Lupane villagers turn to hot spring for irrigation

Dumisani Nsingo, Senior Farming Reporter
ENTERPRISING villagers from Chimwara Village in Lupane District, Matabeleland North Province are working on starting an irrigation scheme through harnessing water from a hot spring situated within a former safari farm in their area.

The villagers are part of thousands of people in the country that benefitted from Government’s land reform programme aimed at distributing the resource equitable among the majority in the early 2000s.

Lupane just like all the districts in Matabeleland North is generally characterised by dry conditions and low rainfall.

Matabeleland North has low rainfall and the land is also less fertile compared to other provinces, as commercial crops cannot be grown and rural farmers usually cannot produce enough maize to feed their families thus the utilisation of any reliable water source for irrigation purposes is seen as one of the lasting solutions to mitigate food shortages.

Ten families drawn from Chimwara’s village III and IV have been irrigating their gardens using water drawn from the hot spring for over three years cropping maize and horticultural produce such as tomatoes, onions, chomolia and butternuts for consumption and for sale.

Although the water from the hot springs comes out searing by the time it reaches the first garden, which is about four kilometres from the source, it would have cooled enough to irrigate crops. The water is piped using a polyvinyl chloride pipe.

A hot spring is a spring produced by the emergence of geothermally heated groundwater that rises from the earth’s crust.

While some of these springs contain water that is the correct temperature for bathing, others are too hot to do so and immersion can result in injury or death.
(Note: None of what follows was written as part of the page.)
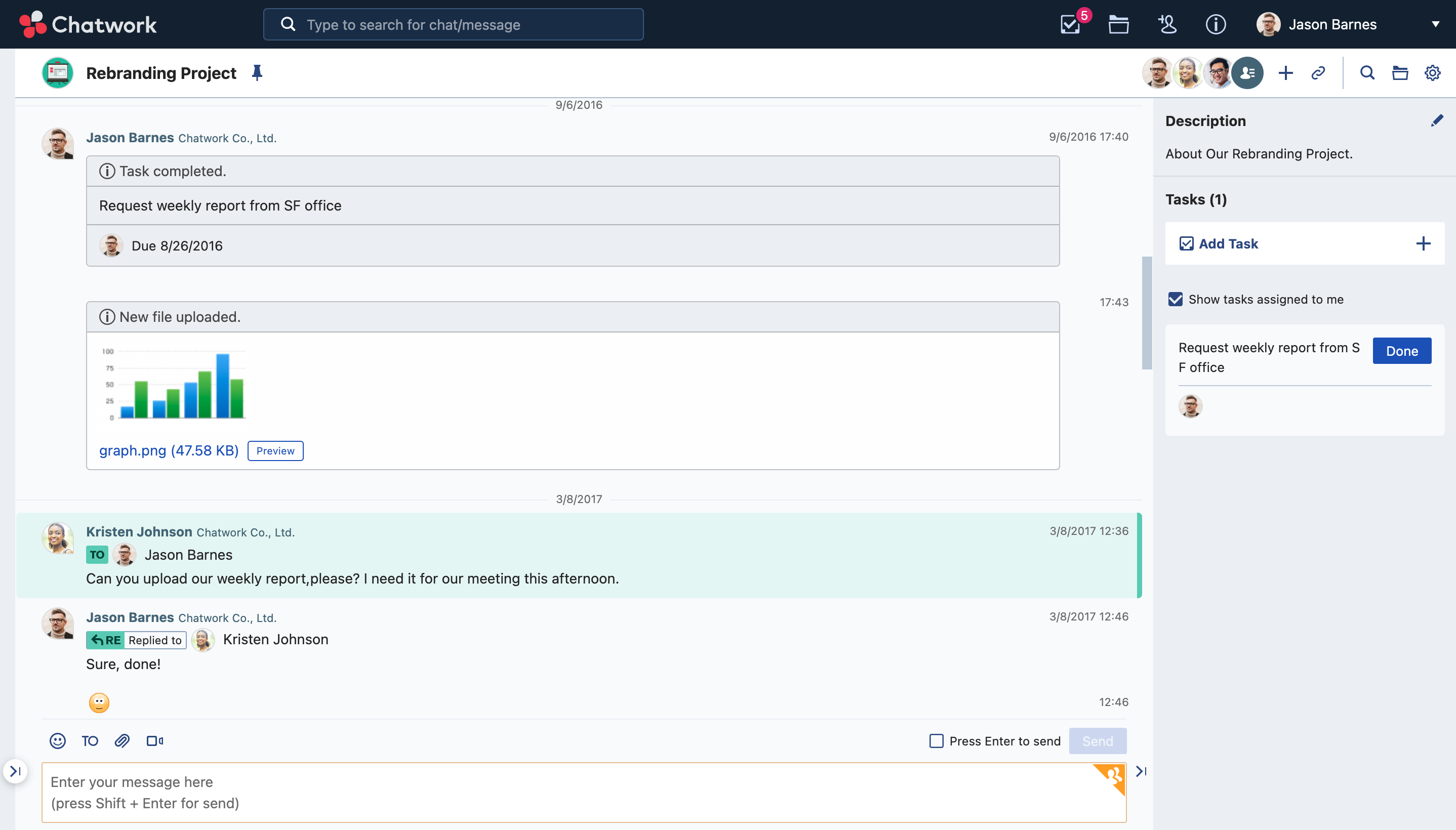Open the graph.png file link
Viewport: 1456px width, 830px height.
coord(168,450)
“I have been growing maize, tomatoes and chomolia for consumption at home and selling the surplus to other villagers in the process generating income to send my children to school as well as buying a number of household apparatus,” said one of the villagers, Mrs Christella Tshuma.
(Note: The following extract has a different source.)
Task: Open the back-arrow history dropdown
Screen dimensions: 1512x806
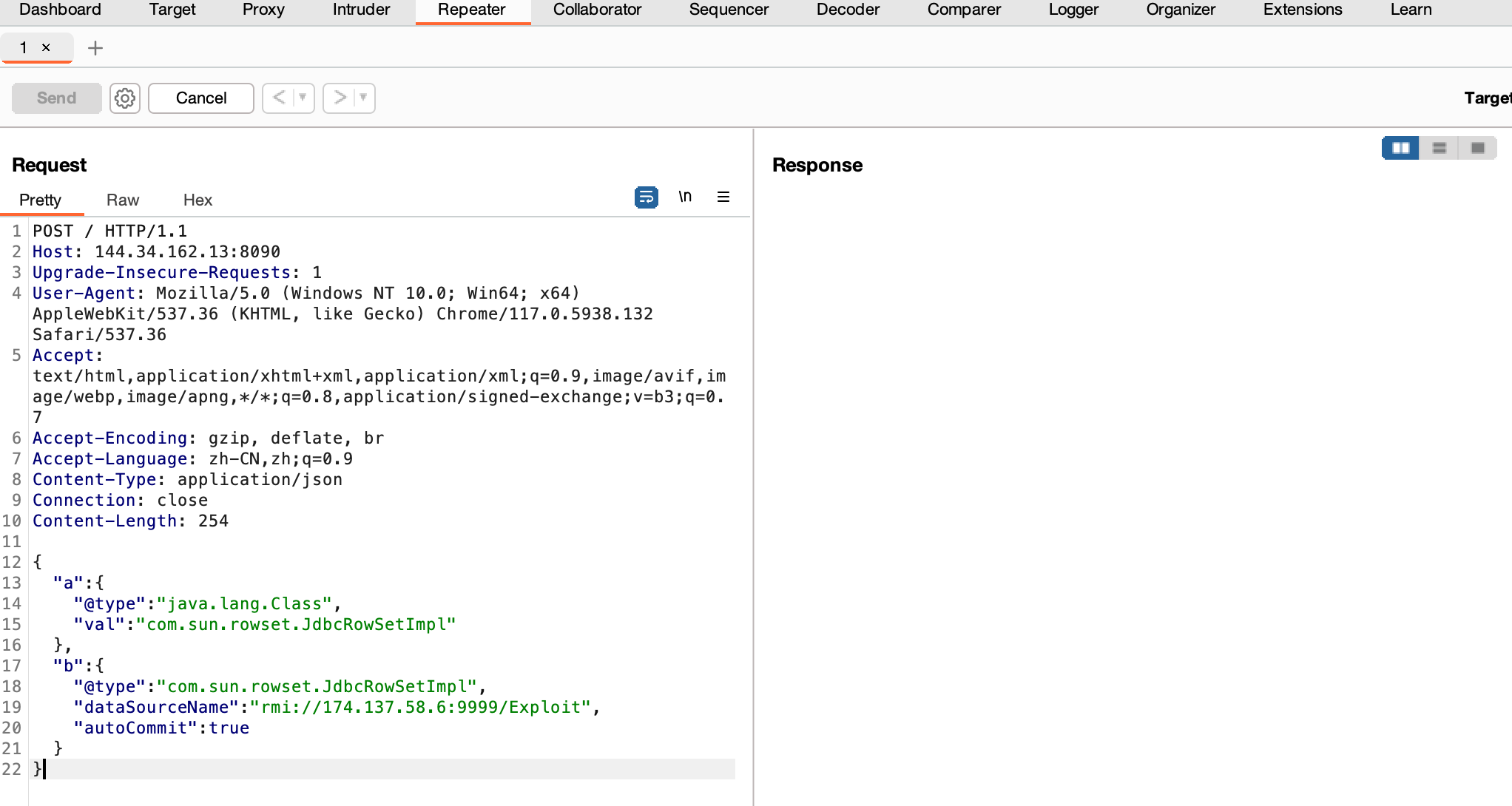Action: pyautogui.click(x=300, y=98)

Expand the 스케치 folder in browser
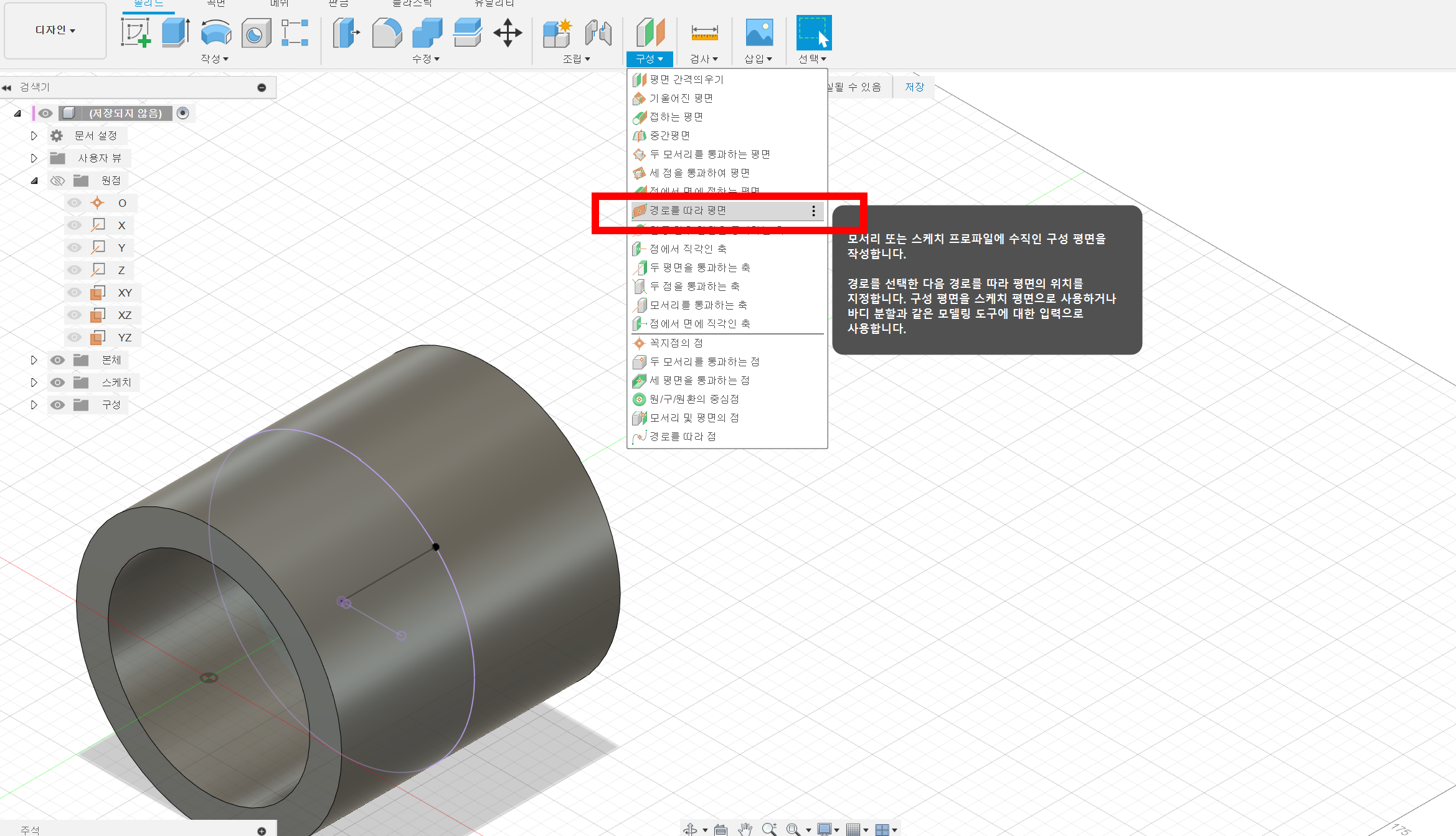[x=34, y=382]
Apart from irrigating crops, the villagers also use the hot spring water for household consumption and a source of water for their livestock.

However, the community’s leadership are now thinking of embarking on extensive irrigation project aimed at benefitting more households through exploiting water obtained from the natural resource.

He said the community was seeking assistance from well-wishers to assist in the acquisition of a pipe to draw water from the source to the irrigation scheme, a distance of about five-kilometres as well as purchasing a big tank or constructing a concrete water storage tank at the site of the project.

Lupane Women’s Centre (LWC) has, however, pledged to construct a concrete water reservoir for the villagers. Last year the organisation assisted the villagers to rehabilitate an off-take concrete structure, which was constructed on the mouth of the hot spring.

Matabeleland North Department of Agricultural Technical and Extension Services provincial officer Mr Dumisani Nyoni said the move by Chimwara villagers of harnessing water from a hot spring was a noble idea as it was likely to improve household food security in the community.